Description
Burnham Holdings, Inc., (Pink Sheets: BURCA), is a leading domestic manufacturer of boilers, and related HVAC products and accessories for residential, commercial and industrial markets. Over its long history the Company has demonstrated the attributes of an excellent business with a highly competent and shareholder friendly management. The shares collapsed after the recent Great Recession and have simply not recovered despite the Company's excellent performance. We believe the shares are very attractive at their current levels.
To illustrate why we respect management and the Company, let us consider the Company's latest results for fiscal 2009 ending in December. Like most industrial companies, the Company's 2009 sales were hurt by the recession, as sales were down 18.6%, but earnings per share were an impressive $1.20, only slightly lower than last year's $1.30. These flat earnings were not driven by any special charges, but by prudent expense and margin management. Management clearly demonstrated their experience and ability to effectively mange through challenging economic times. In addition, the Company improved its balance sheet as debt was reduced to the lowest level in over 12 years. Finally, the Company demonstrated it commitment to shareholders and confidence in the future by paying stock dividends for the 69th consecutive year at the annual rate of $0.68 per share for a yield of over 6% and at the same rate as 2008 and 2007.

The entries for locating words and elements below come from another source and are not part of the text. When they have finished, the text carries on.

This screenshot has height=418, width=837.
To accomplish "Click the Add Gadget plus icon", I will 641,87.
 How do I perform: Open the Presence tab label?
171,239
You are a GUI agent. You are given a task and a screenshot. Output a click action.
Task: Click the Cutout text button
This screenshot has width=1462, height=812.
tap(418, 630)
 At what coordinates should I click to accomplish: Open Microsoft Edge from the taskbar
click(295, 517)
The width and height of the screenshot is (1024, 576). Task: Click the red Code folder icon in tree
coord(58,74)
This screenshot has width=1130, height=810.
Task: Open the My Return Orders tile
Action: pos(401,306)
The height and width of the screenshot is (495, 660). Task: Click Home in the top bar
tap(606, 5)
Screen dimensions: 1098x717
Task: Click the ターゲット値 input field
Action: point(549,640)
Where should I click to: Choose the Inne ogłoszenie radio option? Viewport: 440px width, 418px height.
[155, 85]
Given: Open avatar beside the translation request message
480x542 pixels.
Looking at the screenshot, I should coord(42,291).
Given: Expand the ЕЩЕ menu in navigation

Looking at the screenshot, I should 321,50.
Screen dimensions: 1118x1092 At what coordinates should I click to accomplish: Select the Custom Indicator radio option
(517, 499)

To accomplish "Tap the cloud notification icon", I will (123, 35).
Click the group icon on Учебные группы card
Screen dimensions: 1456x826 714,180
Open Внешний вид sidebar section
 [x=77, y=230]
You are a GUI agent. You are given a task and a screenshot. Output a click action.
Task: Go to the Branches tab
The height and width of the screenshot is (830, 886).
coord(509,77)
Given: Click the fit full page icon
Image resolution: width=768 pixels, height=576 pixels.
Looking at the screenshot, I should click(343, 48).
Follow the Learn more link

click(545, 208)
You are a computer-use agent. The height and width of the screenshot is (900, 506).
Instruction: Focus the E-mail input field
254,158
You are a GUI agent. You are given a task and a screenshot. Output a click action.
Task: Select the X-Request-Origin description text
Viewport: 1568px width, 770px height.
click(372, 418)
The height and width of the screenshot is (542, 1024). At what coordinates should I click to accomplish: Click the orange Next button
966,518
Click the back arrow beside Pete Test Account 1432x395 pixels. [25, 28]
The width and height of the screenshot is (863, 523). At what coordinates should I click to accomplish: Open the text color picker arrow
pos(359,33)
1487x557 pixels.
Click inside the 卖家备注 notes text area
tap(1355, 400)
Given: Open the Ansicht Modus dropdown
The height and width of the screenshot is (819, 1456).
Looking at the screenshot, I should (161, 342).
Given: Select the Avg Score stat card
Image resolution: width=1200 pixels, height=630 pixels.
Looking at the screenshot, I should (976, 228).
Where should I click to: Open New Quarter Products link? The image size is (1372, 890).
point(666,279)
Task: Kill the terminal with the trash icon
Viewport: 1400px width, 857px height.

In our business we all see thousands of stock recommendations with intricate and complex arguments of why we should buy this company or short this other one. To make everyone's review efficient and expeditious let me "cut to the chase."
Why we believe BURCA shares are attractive:
- Management has demonstrated a rare ability to effectively manage the Company through difficult market cycles and maintain good profitability.
- The Company has paid a dividend for 69 consecutive years and the shares currently yield over 6%.The stock currently trades for about 9 times depressed cyclical low earnings.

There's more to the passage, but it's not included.